The answer should consist of each line below that contains the word "screenshot".

########################################

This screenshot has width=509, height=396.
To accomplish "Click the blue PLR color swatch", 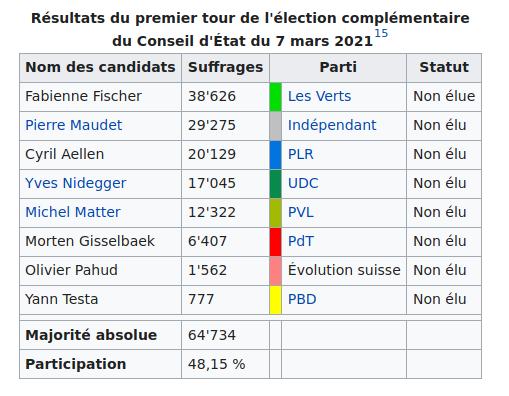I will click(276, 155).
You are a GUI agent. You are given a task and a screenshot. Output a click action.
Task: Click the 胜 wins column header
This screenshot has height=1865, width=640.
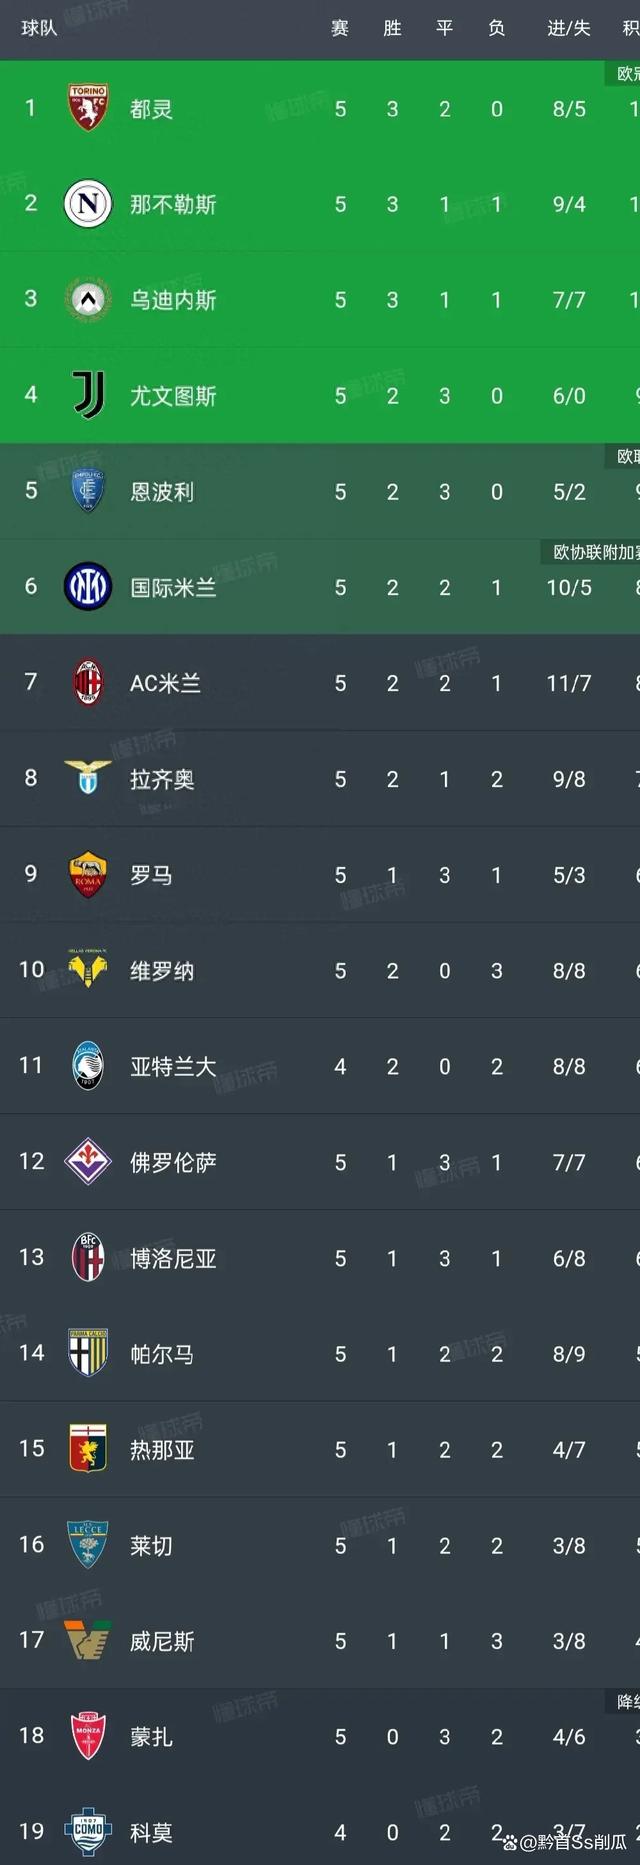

########################################

[The completed task]
This screenshot has width=509, height=396.
You are a GUI agent. You are given a task and a screenshot. Output a click action.
This screenshot has height=1865, width=640.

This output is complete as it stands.